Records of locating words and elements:

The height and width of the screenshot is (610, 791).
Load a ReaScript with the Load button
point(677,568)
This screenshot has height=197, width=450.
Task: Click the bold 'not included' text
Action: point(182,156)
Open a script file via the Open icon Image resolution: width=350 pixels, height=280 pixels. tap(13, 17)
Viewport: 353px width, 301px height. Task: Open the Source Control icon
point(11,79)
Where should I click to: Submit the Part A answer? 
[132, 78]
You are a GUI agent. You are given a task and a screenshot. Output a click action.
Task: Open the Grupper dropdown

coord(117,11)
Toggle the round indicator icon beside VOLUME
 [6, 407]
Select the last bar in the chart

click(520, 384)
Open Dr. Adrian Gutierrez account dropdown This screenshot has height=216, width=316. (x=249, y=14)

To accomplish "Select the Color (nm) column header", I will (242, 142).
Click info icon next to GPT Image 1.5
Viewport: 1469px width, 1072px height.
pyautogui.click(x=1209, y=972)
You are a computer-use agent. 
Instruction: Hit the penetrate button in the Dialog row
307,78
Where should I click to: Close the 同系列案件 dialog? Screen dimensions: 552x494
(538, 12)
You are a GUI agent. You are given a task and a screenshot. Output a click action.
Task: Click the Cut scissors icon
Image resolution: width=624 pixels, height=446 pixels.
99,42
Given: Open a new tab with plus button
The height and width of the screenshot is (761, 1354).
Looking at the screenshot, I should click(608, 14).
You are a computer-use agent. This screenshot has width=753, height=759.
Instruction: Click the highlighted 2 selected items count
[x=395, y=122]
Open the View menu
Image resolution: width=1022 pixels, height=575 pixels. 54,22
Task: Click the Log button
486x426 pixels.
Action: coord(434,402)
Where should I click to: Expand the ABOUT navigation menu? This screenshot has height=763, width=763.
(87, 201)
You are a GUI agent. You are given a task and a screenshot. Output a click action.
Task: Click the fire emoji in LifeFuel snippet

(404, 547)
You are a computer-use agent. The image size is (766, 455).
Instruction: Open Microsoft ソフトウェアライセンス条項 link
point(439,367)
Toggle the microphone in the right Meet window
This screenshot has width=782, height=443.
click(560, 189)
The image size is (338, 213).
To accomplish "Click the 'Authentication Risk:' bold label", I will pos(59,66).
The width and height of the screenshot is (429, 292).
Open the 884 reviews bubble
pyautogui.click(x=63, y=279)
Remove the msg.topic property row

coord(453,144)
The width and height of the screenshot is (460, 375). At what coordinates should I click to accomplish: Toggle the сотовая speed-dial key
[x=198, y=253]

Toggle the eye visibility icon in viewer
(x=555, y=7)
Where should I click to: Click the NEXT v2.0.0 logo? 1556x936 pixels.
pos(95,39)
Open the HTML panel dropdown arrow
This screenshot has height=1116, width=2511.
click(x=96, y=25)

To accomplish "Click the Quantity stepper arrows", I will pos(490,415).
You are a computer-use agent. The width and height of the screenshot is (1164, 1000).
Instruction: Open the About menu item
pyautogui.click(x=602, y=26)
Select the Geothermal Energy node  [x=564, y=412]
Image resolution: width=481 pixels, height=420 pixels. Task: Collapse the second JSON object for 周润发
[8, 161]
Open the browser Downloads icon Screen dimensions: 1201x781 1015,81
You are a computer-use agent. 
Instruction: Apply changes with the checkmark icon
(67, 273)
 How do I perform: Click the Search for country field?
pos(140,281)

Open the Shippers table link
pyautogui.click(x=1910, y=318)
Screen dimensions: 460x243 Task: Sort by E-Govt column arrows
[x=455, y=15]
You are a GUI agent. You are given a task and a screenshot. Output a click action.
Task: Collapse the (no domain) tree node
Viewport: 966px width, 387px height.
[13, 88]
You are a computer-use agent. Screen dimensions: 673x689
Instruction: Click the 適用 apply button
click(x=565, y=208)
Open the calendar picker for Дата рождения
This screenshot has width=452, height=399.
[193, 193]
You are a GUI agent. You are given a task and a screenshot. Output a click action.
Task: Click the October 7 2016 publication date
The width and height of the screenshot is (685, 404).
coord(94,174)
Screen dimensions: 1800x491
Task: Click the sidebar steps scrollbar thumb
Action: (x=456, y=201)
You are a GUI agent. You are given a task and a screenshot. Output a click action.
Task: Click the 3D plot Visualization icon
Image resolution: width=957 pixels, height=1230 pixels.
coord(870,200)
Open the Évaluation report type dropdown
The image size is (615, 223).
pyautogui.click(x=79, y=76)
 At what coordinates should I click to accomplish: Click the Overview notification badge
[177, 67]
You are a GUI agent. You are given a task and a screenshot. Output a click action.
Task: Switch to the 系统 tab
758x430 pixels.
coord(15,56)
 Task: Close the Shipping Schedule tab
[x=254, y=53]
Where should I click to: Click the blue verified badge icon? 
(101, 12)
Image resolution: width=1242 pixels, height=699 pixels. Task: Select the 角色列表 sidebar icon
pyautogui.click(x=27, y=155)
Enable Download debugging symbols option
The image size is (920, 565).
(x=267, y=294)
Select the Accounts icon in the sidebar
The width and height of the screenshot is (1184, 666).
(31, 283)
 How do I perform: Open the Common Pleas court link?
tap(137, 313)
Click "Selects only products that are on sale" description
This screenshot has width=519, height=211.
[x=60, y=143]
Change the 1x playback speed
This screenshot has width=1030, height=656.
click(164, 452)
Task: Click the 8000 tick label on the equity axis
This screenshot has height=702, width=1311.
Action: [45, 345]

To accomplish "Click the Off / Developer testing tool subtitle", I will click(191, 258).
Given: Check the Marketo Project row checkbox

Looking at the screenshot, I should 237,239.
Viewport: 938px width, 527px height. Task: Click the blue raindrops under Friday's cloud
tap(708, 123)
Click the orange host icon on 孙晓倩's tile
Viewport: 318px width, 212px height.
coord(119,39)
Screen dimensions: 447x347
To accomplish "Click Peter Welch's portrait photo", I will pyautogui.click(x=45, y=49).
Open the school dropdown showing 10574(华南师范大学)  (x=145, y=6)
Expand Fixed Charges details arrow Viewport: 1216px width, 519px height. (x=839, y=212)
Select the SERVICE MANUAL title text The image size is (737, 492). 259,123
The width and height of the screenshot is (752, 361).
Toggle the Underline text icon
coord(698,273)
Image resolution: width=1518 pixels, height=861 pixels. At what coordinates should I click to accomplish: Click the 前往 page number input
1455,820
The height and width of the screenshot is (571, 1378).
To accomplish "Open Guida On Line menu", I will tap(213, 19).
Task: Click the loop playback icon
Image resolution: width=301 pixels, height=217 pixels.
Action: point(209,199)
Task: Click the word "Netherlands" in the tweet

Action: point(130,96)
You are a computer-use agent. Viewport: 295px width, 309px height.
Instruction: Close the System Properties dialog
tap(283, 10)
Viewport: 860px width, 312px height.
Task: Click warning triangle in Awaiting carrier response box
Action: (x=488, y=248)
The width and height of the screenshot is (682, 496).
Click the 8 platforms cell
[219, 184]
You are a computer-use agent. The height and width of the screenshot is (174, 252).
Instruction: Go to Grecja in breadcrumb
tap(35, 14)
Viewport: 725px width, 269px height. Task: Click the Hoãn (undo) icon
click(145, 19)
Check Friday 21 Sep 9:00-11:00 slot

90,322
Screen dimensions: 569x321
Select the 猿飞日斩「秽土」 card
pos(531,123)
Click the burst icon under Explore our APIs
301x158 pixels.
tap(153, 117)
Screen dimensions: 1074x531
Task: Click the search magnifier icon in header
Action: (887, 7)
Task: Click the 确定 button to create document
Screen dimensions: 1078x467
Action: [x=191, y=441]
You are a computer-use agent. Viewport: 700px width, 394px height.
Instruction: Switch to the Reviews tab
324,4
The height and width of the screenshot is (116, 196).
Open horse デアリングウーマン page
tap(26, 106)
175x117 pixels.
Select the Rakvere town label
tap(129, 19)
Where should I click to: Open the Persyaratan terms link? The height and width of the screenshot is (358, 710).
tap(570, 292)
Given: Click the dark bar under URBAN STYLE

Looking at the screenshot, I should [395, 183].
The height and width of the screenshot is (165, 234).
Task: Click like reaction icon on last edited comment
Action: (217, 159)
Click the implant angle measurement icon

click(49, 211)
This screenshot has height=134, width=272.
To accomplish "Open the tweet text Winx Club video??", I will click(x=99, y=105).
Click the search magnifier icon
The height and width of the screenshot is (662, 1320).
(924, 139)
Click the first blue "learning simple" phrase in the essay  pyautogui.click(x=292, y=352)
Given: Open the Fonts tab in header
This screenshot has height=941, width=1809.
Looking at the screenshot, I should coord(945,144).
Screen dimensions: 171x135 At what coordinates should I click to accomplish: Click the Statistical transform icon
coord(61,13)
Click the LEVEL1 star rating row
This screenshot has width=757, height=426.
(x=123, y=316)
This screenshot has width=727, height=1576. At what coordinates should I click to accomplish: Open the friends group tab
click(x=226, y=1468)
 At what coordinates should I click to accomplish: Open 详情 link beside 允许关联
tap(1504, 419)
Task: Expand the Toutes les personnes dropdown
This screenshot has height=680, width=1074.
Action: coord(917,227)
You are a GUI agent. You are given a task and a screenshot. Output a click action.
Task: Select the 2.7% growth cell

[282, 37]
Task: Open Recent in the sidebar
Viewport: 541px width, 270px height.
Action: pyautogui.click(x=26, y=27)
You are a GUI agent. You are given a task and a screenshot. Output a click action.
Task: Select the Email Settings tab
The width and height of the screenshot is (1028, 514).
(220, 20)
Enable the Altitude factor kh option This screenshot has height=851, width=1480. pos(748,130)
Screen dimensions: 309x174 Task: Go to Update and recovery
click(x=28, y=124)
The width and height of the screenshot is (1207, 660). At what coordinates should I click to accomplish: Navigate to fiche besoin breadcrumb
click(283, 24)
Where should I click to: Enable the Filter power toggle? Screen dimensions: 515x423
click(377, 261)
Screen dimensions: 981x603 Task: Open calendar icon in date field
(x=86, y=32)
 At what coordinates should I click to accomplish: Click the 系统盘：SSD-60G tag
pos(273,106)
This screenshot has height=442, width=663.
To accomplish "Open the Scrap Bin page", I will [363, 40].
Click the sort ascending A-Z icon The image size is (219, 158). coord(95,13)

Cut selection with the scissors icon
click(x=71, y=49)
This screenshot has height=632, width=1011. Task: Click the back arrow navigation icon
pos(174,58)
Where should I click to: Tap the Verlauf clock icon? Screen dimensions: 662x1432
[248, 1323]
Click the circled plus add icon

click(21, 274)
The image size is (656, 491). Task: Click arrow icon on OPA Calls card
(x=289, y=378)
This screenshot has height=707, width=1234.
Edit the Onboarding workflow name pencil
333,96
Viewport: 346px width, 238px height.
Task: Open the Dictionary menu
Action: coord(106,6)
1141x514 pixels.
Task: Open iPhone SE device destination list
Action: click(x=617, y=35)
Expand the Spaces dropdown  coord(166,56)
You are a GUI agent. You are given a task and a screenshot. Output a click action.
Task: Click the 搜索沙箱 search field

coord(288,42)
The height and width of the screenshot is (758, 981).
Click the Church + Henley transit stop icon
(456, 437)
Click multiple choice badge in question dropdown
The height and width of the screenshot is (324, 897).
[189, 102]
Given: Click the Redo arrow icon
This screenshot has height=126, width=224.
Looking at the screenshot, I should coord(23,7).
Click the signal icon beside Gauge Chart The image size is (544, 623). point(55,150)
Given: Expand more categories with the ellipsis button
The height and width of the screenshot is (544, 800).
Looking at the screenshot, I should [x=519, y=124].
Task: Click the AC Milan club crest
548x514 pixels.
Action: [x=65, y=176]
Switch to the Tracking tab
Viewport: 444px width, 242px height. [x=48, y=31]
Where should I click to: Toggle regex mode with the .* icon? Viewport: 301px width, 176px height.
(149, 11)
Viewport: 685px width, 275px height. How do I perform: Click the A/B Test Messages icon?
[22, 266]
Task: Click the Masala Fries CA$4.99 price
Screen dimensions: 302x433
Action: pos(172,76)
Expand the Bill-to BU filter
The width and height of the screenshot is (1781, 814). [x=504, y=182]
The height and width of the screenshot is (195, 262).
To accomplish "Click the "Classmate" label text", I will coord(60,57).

- _PROBLEM STATEMENT_
Repeat the data word for word, from the line with "You are a computer-use agent. This" to the line with "Action: coord(434,402)".

- _EXPECTED ANSWER_
You are a computer-use agent. This screenshot has width=753, height=759.
Instruction: Click the highlighted 2 selected items count
[x=395, y=122]
Open the View menu
Image resolution: width=1022 pixels, height=575 pixels. 54,22
Task: Click the Log button
486x426 pixels.
Action: coord(434,402)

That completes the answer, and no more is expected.